Direct assessment of the mechanism for a raised serum bile acid level in chronic liver disease

Background : Impaired hepatic uptake is the major cause of raised serum bile acid levels in liver disease, but confirmation in humans by direct measurement is lacking. The synthetic γ-labelled bile acid 75 Se-homocholic acid taurine ( 75 SeHCAT) provides a tool for the direct measurement of hepatic bile acid handling. Objective : To determine the interrelationships among hepatic handling of 75 SeHCAT, the kinetics of its disappearance from plasma and serum bile acid levels in patients with chronic liver disease. Design : We studied 12 patients with primary biliary cirrhosis and 14 with cirrhosis arising from other causes. Fasting serum bile acid levels were measured enzymatically.

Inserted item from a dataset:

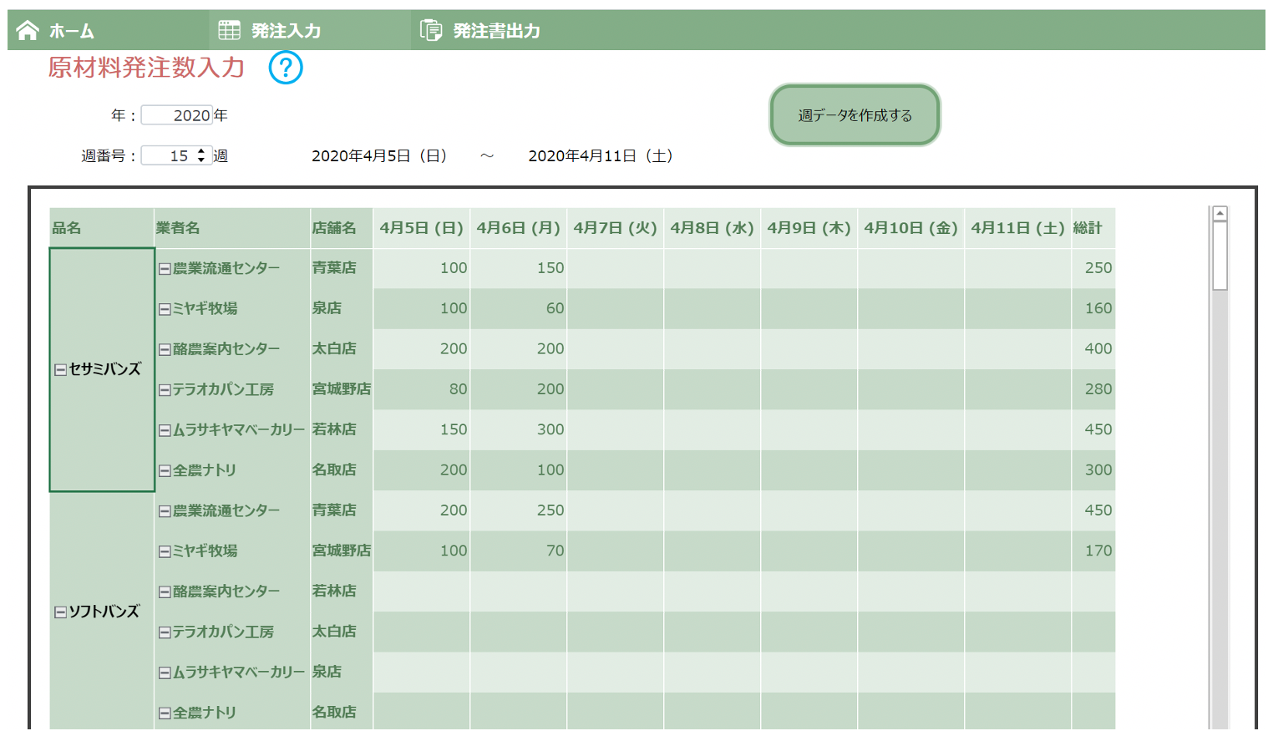Open the blue question mark help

After intravenous administration of 7 5 SeHCAT, we determined plasma disappearance rates (initial K 1 , late K 2 ) from serial blood samples and hepatic uptake and excretory rates directly from dynamic abdominal γ-camera scanning. Both scanning and sampling were carried out over a period of 90 min. Results : Serum bile acid concentrations correlated with K 1 and with hepatic uptake (R s = -0.53, P< 0.01 ; R s = -0.47, P< 0.02, respectively) but neither with K 2 nor with the excretory rate. K 1 and uptake were reduced (P< 0.05) in patients with high serum bile acid levels and in those with varices. Serum bile acid levels were higher in patients with varices (P<0.05), which might suggest that portosystemic shunting occurred. However, this is unlikely because the varices were not independent of liver function. Conclusion : Hepatic bile acid uptake and excretion are independent processes. Hepatic uptake is related to initial, whereas hepatic excretion is related to late, plasma disappearance. Impaired hepatic uptake is a major determinant of the rise in serum bile acid levels in chronic liver disease.